Au moment où les Congolais étaient encore en train de se demander si le ciel ne leur était pas tombé sur la tête avec les assassinats coup sur coup et en l’espace de trois mois des généraux Mamadou NDALA et Jean-Lucien BAHUMA, voilà que des villageois habitant dans la périphérie de Beni ont été égorgés comme des moutons par des hommes supposés appartenir aux rebelles ougandais de l’ADF-Nalu. En une semaine, le bilan a été des plus dramatiques : 80 personnes, tous sexes et âges confondus, ont été exécutés à l’arme blanche pendant la nuit. Elles n’ont bénéficié ni de la moindre protection, ni d’un quelconque secours.
A Beni et dans tout le Nord-Kivu, c’est le choc. La population réalise brutalement que la paix reste un horizon lointain pour cette partie du pays. Quand des individus surgissent sur vos terres et ôtent la vie aux habitants sans rencontrer la moindre résistance, le message est clair : la République n’est pas encore maîtresse de son destin. Comment peut-on en effet interpréter autrement les choses quand la zone dans laquelle les massacres se multiplient est précisément celle où opèrent de nombreuses forces ?
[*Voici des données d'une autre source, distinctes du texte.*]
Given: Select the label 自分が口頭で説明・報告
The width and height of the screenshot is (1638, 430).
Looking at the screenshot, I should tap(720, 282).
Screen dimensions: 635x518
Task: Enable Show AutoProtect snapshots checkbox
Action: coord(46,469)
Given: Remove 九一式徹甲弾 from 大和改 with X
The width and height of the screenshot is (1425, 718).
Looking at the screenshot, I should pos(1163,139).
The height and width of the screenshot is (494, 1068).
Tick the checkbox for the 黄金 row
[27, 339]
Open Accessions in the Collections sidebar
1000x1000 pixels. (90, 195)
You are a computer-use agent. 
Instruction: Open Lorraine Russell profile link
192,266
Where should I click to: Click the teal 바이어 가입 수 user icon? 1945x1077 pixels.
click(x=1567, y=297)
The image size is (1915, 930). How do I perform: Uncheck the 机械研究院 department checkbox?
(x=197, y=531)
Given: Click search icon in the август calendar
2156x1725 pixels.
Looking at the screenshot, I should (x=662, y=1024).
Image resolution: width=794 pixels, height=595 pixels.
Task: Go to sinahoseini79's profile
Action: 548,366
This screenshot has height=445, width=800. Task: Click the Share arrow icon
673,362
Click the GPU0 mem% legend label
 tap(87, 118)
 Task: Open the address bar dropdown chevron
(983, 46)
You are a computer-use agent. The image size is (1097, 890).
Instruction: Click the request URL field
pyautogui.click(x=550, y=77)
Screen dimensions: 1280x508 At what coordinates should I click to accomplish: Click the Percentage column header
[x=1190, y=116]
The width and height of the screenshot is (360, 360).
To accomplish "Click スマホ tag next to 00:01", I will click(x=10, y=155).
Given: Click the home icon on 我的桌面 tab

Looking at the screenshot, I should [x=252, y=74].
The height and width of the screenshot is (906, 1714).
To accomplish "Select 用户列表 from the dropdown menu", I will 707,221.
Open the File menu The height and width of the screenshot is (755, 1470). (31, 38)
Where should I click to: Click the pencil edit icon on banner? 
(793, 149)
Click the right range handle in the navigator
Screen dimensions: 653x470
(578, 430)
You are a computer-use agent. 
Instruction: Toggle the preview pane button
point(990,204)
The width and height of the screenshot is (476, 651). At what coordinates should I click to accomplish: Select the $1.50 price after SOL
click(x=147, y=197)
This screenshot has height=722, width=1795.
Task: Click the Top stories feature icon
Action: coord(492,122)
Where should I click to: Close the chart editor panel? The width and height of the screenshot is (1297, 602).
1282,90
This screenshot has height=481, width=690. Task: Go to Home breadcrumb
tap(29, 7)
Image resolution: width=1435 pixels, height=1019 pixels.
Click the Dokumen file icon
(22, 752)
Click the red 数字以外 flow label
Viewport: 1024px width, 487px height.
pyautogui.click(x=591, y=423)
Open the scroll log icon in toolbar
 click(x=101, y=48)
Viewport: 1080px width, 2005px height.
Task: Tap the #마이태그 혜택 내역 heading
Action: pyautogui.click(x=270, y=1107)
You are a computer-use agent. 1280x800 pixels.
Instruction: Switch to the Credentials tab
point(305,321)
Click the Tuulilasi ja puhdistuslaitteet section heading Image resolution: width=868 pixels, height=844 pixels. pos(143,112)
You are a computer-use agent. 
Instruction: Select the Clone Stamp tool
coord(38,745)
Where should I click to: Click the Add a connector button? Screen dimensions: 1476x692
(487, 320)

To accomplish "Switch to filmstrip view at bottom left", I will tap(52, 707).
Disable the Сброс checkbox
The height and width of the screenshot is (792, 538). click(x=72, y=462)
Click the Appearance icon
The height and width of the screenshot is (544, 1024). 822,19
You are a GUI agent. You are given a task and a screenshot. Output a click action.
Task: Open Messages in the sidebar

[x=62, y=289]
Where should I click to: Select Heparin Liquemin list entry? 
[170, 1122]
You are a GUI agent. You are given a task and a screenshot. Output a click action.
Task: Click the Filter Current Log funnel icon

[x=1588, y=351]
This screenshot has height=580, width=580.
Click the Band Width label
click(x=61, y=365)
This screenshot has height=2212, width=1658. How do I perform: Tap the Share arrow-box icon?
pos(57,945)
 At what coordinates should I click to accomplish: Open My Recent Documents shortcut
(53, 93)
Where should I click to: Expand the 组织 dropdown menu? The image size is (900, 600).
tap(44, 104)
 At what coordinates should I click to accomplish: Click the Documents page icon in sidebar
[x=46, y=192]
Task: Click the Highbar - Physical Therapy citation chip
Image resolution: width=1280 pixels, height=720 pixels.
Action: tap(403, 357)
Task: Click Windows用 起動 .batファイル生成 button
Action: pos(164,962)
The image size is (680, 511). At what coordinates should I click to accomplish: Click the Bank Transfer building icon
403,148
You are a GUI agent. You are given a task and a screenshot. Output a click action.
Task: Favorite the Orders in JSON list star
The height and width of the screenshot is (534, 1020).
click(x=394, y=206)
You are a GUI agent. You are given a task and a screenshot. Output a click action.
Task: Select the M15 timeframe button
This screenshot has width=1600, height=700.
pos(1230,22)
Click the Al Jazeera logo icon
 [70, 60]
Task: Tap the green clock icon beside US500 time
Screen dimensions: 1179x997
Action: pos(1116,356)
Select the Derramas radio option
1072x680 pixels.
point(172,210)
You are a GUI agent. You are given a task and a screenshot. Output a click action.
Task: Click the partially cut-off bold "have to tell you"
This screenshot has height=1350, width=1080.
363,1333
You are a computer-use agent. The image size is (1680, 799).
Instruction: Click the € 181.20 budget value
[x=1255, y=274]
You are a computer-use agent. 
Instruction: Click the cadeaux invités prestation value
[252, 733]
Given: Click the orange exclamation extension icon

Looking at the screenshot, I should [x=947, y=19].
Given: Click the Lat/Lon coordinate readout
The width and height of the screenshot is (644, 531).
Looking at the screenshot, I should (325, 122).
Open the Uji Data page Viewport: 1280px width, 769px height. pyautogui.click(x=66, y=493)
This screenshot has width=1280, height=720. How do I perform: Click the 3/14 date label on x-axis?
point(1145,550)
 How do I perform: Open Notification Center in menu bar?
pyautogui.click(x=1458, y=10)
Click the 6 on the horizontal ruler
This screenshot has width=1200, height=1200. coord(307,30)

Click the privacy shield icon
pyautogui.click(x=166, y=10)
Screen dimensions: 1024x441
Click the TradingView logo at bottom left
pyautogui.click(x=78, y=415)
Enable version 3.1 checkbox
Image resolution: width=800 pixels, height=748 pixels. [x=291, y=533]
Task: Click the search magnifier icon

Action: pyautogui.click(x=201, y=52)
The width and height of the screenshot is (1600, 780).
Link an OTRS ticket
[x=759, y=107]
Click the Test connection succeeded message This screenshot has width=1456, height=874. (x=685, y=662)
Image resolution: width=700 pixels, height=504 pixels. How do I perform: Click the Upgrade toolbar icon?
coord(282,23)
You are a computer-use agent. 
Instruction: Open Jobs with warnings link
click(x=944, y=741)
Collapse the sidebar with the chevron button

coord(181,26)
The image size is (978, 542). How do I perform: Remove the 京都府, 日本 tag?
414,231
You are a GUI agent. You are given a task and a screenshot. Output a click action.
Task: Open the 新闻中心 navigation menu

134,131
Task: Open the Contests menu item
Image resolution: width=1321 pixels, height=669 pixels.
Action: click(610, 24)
Si la persistance de l’insécurité dans ce territoire de Beni inquiète, c’est parce qu’à la faveur de l’Accord-Cadre d’AddisAbeba et la Résolution 2098 du Conseil de Sécurité de l’ONU, la Communauté Internationale avait lancé un message fort doublé d’un avertissement sévère à tous ceux qui s’aventureraient encore à effectuer des randonnées guerrières sur l’espace terrestre congolais. Ce message s’adressait tant aux forces régulières provenant des Etats voisins que des milices rebelles étrangères et locales. La mise sur pied d’une Brigade spéciale d’intervention, une force dissuasive sur laquelle les Congolais avaient placé maints espoirs était intervenue dans une perspective d’imposer la paix à tous les seigneurs de guerre.
Mais les événements qui se déroulent aujourd’hui dans le grand Nord nous indiquent que le Kivu n’a pas encore pris le chemin de la paix. Il est difficile dans cette région de faire des projections sur l’avenir, tant celui-ci continue de ressembler désespérément à un fantôme aux mains vides, qui promet tout mais qui n’a toujours rien.
Dans le grand Nord, les gens meurent comme des mouches. Quelles que soient les raisons que les uns et les autres pourront avancer pour justifier l’absence d’assistance à une population en perpétuel danger, il y a lieu de souligner aujourd’hui que ce qui se joue sur le terrain, c’est désormais la crédibilité des troupes engagées sur différents fronts. Qu’elles soient onusiennes ou congolaises, il faudrait qu’on nous explique leur raison d’être et l’utilité des actions qu’elles mènent. Personne ne veut des forces qui ne protègent ni le pays ni son peuple. Il est temps qu’on s’en rende compte et qu’on réagisse avec vigueur.
F.M.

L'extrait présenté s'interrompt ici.